Always, a few women when I visit. None are as well muscled at my home gym but they also look good. 

Apparently the busy time is about 7pm. Must be the time for workers. I prefer the quieter time. And, am very glad I’ve joined the gym. Pretty nice life: gym followed by a swim in the lap pool.


The school is a strange shape. Mixed in among its rooms are those of an elderly couple. I was sitting in the shared courtyard, waiting for classes to start. The woman who lives there walked behind me and opened a well set into the ground. She pulled up two buckets of water. Poured one into her own and then came back for the other. Apparently this is quite usual. 
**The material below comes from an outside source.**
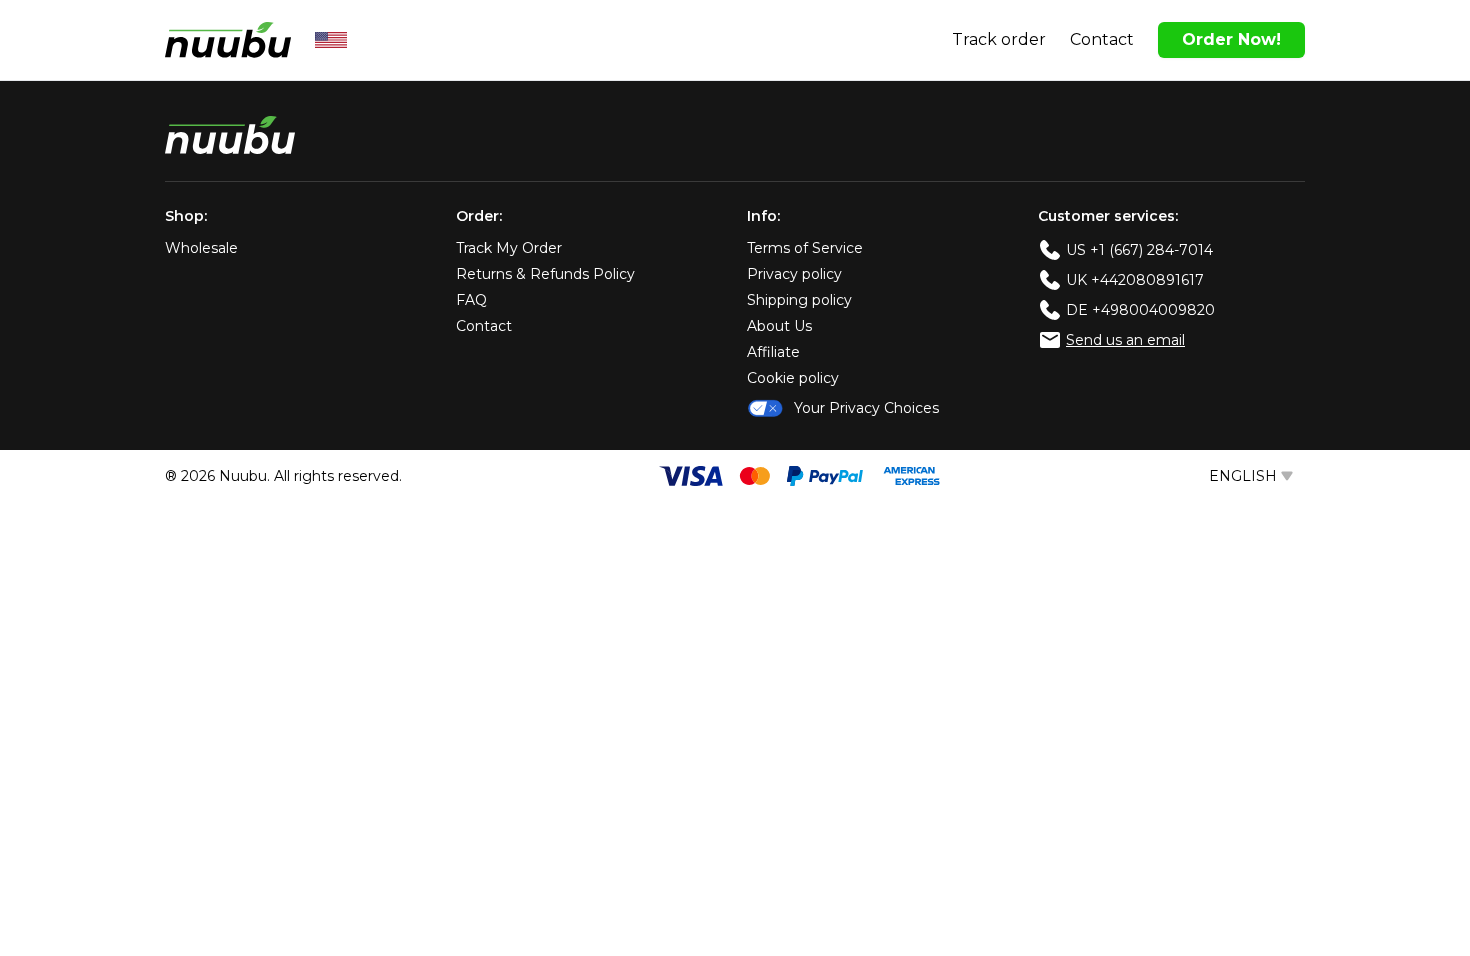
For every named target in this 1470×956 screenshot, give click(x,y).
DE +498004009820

 Reminds me that plumbing in Mexico remains deficient. Toilet paper has to be put in a bin beside the toilet. That is so hard when you thoughtlessly drop it in. But, I try and remember! 😊
Anyhow, school today was dreadful! It was one of those days when everything disappeared from my memory. The result: pain for my poor patient teacher, Alfonso. 😞 I hope something magic happens overnight and I do considerably better tomorrow. 😊 

 As compensation I had a burrito with guacamole on the side for lunch in the Lobo Azul (Blue Wolf) over the road from school. The guacamole contained chilli and it was wonderful. The burrito? Very uninteresting. 

Todd Sampson is busy learning to use his senses on TV. I love seeing significant locations in Sydney while sitting in Oaxaca trying to understand the episode, now in Spanish.  If the thunder and rain have finally finished I’ll hear more of the program. And yes, it’s good in Spanish!